Saved entries
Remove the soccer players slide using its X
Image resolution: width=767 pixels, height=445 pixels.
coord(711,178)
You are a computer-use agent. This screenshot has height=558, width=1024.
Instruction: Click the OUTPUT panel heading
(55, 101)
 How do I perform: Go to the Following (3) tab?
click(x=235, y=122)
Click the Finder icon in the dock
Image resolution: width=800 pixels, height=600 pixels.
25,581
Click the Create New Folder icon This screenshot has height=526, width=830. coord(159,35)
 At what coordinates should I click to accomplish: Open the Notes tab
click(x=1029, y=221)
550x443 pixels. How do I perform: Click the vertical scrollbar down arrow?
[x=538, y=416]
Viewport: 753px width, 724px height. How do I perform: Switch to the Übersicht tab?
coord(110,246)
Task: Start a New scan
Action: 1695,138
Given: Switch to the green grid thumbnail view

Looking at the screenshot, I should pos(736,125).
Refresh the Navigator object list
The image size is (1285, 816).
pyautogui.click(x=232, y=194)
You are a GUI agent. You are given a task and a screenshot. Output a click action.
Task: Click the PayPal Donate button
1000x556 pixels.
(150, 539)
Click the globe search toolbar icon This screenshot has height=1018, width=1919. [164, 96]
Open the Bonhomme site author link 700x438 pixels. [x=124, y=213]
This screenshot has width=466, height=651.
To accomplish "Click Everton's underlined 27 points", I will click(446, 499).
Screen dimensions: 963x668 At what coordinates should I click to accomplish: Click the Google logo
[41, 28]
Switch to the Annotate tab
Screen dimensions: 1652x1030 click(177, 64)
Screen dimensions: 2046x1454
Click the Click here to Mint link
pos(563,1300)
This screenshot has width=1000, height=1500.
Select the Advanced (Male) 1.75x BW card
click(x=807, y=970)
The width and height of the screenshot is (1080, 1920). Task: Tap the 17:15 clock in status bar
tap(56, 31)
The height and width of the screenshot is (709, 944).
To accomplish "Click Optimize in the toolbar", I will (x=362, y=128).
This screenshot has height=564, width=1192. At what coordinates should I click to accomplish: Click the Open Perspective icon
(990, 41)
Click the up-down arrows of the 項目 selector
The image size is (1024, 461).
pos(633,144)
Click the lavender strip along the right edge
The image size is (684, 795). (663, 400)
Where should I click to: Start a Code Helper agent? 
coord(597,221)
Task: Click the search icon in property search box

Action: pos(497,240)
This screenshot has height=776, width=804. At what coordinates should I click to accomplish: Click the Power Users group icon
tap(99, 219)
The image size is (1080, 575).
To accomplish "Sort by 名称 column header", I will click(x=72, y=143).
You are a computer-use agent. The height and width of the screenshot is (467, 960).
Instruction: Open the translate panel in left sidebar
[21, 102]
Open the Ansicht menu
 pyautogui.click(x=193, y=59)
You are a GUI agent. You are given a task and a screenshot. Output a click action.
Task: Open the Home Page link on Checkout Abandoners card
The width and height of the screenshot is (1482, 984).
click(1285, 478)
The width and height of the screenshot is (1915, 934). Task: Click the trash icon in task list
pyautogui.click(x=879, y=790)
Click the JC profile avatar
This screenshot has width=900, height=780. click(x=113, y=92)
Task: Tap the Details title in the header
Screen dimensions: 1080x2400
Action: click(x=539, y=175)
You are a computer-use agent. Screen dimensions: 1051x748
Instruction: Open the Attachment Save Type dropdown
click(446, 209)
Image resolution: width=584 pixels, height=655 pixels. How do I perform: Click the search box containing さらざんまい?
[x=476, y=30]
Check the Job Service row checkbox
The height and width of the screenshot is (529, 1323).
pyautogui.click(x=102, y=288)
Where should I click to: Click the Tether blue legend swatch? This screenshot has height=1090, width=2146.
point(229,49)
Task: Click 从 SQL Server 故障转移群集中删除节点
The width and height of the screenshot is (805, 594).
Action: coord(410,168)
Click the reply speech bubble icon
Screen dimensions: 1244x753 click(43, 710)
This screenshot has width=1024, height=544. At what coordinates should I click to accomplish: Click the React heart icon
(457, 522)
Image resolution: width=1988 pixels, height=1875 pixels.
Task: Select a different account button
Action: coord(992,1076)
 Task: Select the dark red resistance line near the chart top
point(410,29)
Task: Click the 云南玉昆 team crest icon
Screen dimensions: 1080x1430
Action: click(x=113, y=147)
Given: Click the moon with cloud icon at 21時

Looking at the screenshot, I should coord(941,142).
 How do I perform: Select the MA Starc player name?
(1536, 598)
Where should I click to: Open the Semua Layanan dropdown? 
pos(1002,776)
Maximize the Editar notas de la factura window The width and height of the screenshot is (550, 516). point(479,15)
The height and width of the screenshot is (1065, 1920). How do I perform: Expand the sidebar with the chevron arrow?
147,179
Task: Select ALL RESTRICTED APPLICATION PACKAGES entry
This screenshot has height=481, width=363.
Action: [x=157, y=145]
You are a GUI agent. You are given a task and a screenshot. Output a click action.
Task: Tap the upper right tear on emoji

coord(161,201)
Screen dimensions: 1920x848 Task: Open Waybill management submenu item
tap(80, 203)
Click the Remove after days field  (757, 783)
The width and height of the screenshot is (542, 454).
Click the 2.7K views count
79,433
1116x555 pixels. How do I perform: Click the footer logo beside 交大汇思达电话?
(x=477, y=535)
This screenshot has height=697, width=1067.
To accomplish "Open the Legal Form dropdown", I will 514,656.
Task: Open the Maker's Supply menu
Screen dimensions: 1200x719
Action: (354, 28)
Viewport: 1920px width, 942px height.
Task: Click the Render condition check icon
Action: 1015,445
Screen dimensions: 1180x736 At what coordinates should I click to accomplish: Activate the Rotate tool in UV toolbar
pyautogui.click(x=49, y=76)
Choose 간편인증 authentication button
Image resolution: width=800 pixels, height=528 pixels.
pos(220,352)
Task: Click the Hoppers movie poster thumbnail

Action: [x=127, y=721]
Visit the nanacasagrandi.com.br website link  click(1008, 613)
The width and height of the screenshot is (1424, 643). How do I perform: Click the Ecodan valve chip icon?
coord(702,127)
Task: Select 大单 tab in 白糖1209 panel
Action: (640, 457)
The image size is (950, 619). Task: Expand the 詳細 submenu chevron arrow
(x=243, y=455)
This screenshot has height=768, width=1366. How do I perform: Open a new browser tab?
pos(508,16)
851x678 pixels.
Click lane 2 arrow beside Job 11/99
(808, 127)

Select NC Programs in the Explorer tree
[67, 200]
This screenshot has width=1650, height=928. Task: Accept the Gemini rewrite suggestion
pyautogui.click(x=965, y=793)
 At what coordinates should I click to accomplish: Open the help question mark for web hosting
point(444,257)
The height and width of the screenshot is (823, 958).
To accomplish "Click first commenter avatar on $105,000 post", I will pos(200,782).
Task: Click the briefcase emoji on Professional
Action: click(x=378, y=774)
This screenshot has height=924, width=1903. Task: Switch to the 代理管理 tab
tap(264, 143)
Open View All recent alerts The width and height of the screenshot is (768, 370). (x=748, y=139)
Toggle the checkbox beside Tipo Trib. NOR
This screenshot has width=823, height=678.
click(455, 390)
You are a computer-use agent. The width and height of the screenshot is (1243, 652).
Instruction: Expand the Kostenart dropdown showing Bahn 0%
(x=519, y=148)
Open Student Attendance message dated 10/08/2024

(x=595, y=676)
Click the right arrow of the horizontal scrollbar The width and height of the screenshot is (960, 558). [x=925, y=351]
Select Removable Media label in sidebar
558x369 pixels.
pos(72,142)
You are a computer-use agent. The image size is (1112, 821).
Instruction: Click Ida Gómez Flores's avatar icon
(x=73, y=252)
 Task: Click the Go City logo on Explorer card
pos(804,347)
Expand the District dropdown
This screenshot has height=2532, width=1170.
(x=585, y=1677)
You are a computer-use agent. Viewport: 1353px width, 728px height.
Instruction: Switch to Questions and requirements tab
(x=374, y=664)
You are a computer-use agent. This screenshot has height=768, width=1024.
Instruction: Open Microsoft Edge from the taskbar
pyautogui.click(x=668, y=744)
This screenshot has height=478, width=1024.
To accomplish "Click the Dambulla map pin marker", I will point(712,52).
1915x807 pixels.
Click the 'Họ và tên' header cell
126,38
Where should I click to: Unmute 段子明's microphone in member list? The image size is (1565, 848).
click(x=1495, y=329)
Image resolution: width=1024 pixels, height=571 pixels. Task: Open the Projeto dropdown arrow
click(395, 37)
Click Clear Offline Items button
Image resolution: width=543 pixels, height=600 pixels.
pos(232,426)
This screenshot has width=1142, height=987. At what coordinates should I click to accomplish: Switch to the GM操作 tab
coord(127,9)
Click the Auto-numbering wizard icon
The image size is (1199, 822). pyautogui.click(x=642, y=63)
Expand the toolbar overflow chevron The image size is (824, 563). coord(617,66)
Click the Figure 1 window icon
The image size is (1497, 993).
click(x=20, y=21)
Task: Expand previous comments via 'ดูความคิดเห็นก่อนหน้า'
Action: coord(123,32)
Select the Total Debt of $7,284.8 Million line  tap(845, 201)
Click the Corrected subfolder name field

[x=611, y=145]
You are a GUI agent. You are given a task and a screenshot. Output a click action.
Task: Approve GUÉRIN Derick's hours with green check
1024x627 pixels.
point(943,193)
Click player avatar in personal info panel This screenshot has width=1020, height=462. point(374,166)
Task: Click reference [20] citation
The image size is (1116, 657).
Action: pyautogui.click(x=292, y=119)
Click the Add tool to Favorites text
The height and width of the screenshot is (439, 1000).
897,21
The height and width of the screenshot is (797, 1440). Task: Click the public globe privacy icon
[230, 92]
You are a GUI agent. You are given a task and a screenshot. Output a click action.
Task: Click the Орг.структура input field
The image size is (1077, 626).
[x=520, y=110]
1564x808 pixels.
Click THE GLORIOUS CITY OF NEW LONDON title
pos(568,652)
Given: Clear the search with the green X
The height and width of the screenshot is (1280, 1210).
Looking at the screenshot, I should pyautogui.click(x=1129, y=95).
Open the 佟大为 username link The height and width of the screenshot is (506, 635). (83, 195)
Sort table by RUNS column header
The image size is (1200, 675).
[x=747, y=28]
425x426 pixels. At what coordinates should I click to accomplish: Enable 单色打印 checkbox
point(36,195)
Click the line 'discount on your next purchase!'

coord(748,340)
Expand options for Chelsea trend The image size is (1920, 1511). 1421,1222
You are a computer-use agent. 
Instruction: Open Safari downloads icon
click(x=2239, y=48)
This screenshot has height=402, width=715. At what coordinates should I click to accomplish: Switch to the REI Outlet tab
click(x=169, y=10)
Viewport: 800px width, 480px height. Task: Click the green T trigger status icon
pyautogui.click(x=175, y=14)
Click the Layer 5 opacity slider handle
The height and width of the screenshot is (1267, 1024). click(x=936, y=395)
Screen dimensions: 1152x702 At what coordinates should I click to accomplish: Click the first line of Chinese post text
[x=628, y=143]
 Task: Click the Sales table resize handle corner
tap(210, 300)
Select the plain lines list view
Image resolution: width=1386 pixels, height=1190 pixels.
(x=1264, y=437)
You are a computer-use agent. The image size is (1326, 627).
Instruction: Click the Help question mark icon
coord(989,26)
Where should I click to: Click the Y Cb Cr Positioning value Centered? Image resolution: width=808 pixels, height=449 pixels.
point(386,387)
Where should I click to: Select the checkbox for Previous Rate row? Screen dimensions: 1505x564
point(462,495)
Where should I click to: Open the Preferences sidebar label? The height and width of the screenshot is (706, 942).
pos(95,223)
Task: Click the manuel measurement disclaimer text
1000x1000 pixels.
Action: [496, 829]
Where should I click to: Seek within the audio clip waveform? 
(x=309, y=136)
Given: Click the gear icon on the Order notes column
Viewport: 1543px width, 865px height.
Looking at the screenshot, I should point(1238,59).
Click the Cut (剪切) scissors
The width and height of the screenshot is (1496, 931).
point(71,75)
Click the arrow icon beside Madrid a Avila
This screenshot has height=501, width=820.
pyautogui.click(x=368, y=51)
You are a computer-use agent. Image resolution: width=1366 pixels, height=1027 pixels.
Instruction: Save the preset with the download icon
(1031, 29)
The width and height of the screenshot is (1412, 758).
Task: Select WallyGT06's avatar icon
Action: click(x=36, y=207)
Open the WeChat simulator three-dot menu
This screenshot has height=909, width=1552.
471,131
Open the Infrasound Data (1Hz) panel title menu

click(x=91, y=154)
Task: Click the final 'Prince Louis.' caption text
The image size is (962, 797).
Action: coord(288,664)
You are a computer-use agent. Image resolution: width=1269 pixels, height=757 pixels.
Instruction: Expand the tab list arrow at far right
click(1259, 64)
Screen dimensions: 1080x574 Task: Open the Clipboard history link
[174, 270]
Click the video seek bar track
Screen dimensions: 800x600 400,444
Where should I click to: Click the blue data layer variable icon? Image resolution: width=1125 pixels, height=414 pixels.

◆ **What to do**
Every line above that carries the string "column" should be copied.

◆ **Response for this exercise**
To accomplish "Sort by 名称 column header", I will click(x=72, y=143).
Sort table by RUNS column header
Given: Click the gear icon on the Order notes column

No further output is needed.